[fpc-devel] Cross compiling x86 on amd64, linking to crtbegin.o etc.

Sergei Gorelkin sergei_gorelkin at mail.ru
Tue Jul 17 07:15:32 CEST 2012


17.07.2012 2:51, Jonas Maebe пишет:
>
> On 17 Jul 2012, at 00:36, Konstantin wrote:
>
>> The bad thing is
>> that these paths are determined by the FPC function
>> librarysearchpath.FindFile and as this function does not honor the
>> target architecture. It always returns /usr/lib/..... as the default
>> architecture version of these files is located there. This of course
>> fails when compiling 32 bit on a 64 bit Gentoo machine where the 32 bit
>> versions are in /usr/lib32/..... and linking fails due to invalid files.
>>
>> So again my second question is, why are absolute paths used for
>> crtbegin.o, crti.o, crtend.o and crtn.o?
>
> Because based on the information provided to the compiler via command line parameters and the knowledge hardcoded into the compiler, those are the files that should be linked. Specifying their explicit path ensures that the linker will link the object files that compiler wants it to link, rather than some random files with the same names that the linker find somewhere else.

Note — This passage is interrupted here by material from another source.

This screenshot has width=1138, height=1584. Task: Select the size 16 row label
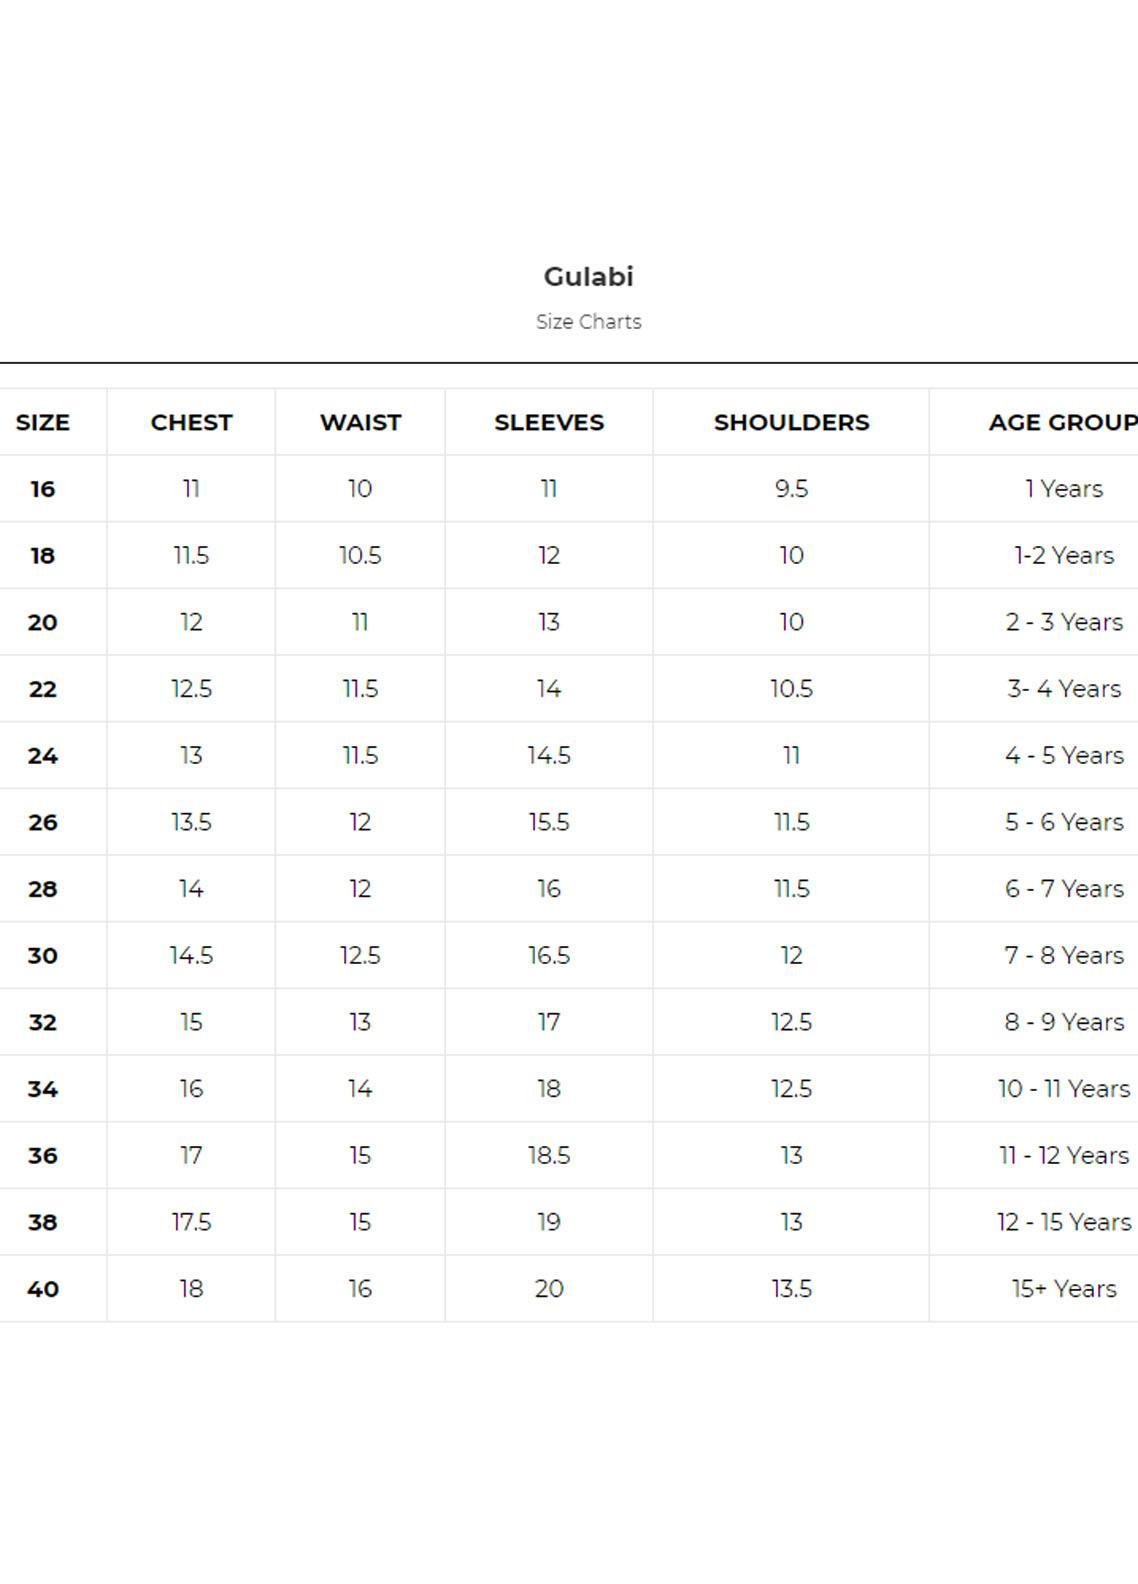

Those files may be the wrong ones in your particular scenario, but most cases this strategy will prevent the exact opposite problem.
>
> What you can do is add something like this to the default configuration file on 64 bit hosts:
>
> #ifdef cpui386
> #ifdef linux
> # prevent searching the default library directories
> -Xd
> # add the 32 bit-specific library directories
> -Fl/usr/lib32
> -Fl/other/32bit/directory
> #endif
> #endif
>
> Patching the compiler source should not be necessary.
>
I'm afraid this isn't entirely correct. The problems arise when using "-n" in the command line (one 
example is compiling fpmake for packages directory). In this case any paths from fpc.cfg are 
ignored. Moreover, compiler silently ignores the absense of crti.o and company. The resulting 
executable manages to work somehow, but it is mostly by chance.